Directions: What is needed here is an exact reprint of every record below.

# # # # # # #

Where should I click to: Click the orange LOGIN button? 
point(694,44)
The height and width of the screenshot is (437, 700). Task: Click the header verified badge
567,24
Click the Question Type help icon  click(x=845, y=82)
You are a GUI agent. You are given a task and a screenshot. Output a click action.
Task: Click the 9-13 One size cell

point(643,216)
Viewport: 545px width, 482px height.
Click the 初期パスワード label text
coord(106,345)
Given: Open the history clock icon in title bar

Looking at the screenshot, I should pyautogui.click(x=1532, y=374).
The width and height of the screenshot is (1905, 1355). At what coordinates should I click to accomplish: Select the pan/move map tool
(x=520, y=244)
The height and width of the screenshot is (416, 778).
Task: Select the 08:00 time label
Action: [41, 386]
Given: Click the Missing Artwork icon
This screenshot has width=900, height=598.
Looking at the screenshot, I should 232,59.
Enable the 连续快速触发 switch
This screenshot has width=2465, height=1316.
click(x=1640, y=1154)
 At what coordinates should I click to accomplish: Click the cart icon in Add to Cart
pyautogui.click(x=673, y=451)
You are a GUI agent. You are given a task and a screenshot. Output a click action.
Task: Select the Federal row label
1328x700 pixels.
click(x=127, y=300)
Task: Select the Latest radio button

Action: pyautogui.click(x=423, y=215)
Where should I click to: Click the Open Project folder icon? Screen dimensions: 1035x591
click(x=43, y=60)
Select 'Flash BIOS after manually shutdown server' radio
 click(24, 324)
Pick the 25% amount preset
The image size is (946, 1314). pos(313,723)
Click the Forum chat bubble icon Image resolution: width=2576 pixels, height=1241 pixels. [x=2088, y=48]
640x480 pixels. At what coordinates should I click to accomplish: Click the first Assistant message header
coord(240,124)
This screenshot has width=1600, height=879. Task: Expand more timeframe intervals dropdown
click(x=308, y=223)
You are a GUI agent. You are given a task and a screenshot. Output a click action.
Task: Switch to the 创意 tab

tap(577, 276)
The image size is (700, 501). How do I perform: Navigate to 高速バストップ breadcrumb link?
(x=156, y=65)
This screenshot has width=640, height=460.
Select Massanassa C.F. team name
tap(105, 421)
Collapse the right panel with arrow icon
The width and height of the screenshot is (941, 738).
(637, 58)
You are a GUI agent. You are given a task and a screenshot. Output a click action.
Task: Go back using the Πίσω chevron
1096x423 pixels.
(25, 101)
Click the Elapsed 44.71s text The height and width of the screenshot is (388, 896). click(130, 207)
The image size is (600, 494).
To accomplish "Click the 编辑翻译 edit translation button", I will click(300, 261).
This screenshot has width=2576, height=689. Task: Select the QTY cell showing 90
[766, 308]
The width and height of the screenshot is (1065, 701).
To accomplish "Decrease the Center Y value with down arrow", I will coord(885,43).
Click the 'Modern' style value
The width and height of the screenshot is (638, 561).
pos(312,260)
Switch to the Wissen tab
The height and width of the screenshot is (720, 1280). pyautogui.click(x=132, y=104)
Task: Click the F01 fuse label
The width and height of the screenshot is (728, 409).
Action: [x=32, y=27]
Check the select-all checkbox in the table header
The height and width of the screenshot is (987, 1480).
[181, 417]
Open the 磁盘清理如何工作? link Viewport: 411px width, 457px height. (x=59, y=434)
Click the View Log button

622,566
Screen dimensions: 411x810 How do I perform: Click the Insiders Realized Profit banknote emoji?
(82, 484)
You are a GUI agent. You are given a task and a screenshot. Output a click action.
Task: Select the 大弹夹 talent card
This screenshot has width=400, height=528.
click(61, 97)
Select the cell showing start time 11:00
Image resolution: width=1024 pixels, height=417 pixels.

# # # # # # #

Finished task:
Where should I click to: Click the orange LOGIN button? 
point(694,44)
The height and width of the screenshot is (437, 700). Task: Click the header verified badge
567,24
Click the Question Type help icon  click(x=845, y=82)
You are a GUI agent. You are given a task and a screenshot. Output a click action.
Task: Click the 9-13 One size cell

point(643,216)
Viewport: 545px width, 482px height.
Click the 初期パスワード label text
coord(106,345)
Given: Open the history clock icon in title bar

Looking at the screenshot, I should pyautogui.click(x=1532, y=374).
The width and height of the screenshot is (1905, 1355). At what coordinates should I click to accomplish: Select the pan/move map tool
(x=520, y=244)
The height and width of the screenshot is (416, 778).
Task: Select the 08:00 time label
Action: [41, 386]
Given: Click the Missing Artwork icon
This screenshot has width=900, height=598.
Looking at the screenshot, I should 232,59.
Enable the 连续快速触发 switch
This screenshot has width=2465, height=1316.
click(x=1640, y=1154)
 At what coordinates should I click to accomplish: Click the cart icon in Add to Cart
pyautogui.click(x=673, y=451)
You are a GUI agent. You are given a task and a screenshot. Output a click action.
Task: Select the Federal row label
1328x700 pixels.
click(x=127, y=300)
Task: Select the Latest radio button

Action: pyautogui.click(x=423, y=215)
Where should I click to: Click the Open Project folder icon? Screen dimensions: 1035x591
click(x=43, y=60)
Select 'Flash BIOS after manually shutdown server' radio
 click(24, 324)
Pick the 25% amount preset
The image size is (946, 1314). pos(313,723)
Click the Forum chat bubble icon Image resolution: width=2576 pixels, height=1241 pixels. [x=2088, y=48]
640x480 pixels. At what coordinates should I click to accomplish: Click the first Assistant message header
coord(240,124)
This screenshot has width=1600, height=879. Task: Expand more timeframe intervals dropdown
click(x=308, y=223)
You are a GUI agent. You are given a task and a screenshot. Output a click action.
Task: Switch to the 创意 tab

tap(577, 276)
The image size is (700, 501). How do I perform: Navigate to 高速バストップ breadcrumb link?
(x=156, y=65)
This screenshot has width=640, height=460.
Select Massanassa C.F. team name
tap(105, 421)
Collapse the right panel with arrow icon
The width and height of the screenshot is (941, 738).
(637, 58)
You are a GUI agent. You are given a task and a screenshot. Output a click action.
Task: Go back using the Πίσω chevron
1096x423 pixels.
(25, 101)
Click the Elapsed 44.71s text The height and width of the screenshot is (388, 896). click(130, 207)
The image size is (600, 494).
To accomplish "Click the 编辑翻译 edit translation button", I will click(300, 261).
This screenshot has width=2576, height=689. Task: Select the QTY cell showing 90
[766, 308]
The width and height of the screenshot is (1065, 701).
To accomplish "Decrease the Center Y value with down arrow", I will coord(885,43).
Click the 'Modern' style value
The width and height of the screenshot is (638, 561).
pos(312,260)
Switch to the Wissen tab
The height and width of the screenshot is (720, 1280). pyautogui.click(x=132, y=104)
Task: Click the F01 fuse label
The width and height of the screenshot is (728, 409).
Action: [x=32, y=27]
Check the select-all checkbox in the table header
The height and width of the screenshot is (987, 1480).
[181, 417]
Open the 磁盘清理如何工作? link Viewport: 411px width, 457px height. (x=59, y=434)
Click the View Log button

622,566
Screen dimensions: 411x810 How do I perform: Click the Insiders Realized Profit banknote emoji?
(82, 484)
You are a GUI agent. You are given a task and a screenshot. Output a click action.
Task: Select the 大弹夹 talent card
This screenshot has width=400, height=528.
click(61, 97)
Select the cell showing start time 11:00
Image resolution: width=1024 pixels, height=417 pixels.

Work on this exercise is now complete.